### QUOTED PASSAGE
++++++++++++++++++++

JamesCherrill 4,733 Most Valuable Poster Team Colleague Featured Poster · Answer 2 · 2011-12-29T15:12:54+00:00

use .equals() when comparing strings rather than ==
try to read this link for more info
Java: ==,.equals()

Good advice, yes, but in this case the code is comparing chars, not Strings

char oo = xx.next().charAt(0);
if (oo == 'y')...{

so .equals cannot be used in this situation.

Maybe the problem here is that the y/n is read with a next(), which will leave a newline character unprocessed in the scanner's buffer, so the student name's nextLine() returns the remainder of the current line, ie "".
At line 49 try a nextLine() rather then a next() to read the y/n so that the newline character is processed normally.

zeroliken 79 Nearly a Posting Virtuoso · Answer 3 · 2011-12-29T15:19:39+00:00

Good advice, yes, but in this case the code is comparing chars, not Strings
char oo = xx.next().charAt(0);
if (oo == 'y')...{
so .equals cannot be used in this situation.

++++++++++++++++++++

### RECORDS SUPPLIED

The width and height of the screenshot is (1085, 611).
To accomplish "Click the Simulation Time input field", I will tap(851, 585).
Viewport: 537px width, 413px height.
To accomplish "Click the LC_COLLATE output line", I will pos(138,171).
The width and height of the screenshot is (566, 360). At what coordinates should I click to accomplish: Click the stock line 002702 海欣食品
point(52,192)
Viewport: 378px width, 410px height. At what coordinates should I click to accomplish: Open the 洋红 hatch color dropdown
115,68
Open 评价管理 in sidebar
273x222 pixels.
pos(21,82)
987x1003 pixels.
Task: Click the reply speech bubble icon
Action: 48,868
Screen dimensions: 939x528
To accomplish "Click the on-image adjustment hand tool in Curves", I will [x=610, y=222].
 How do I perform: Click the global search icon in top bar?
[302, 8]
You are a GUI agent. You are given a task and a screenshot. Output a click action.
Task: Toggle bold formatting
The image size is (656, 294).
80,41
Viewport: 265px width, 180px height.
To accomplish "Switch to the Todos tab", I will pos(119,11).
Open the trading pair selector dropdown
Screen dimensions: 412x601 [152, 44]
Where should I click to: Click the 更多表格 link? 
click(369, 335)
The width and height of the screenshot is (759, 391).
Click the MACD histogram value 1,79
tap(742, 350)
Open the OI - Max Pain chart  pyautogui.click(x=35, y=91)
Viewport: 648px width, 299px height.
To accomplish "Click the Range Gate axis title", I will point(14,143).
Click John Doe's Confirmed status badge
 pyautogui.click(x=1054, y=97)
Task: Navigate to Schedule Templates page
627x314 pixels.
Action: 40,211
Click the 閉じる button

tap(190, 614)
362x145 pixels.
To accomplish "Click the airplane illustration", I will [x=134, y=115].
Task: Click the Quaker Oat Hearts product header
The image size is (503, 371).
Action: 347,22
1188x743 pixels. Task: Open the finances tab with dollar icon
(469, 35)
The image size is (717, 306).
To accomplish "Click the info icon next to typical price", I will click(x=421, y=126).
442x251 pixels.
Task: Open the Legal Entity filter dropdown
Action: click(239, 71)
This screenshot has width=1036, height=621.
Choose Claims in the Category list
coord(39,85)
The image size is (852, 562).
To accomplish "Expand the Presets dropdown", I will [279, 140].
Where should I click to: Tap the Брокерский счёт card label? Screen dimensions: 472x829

++++++++++++++++++++

List each distinct Java method that the forum thread mentions by name, giving each only once. The records are distinct from the forum thread and are unrelated to it.

equals(), next(), charAt(), nextLine()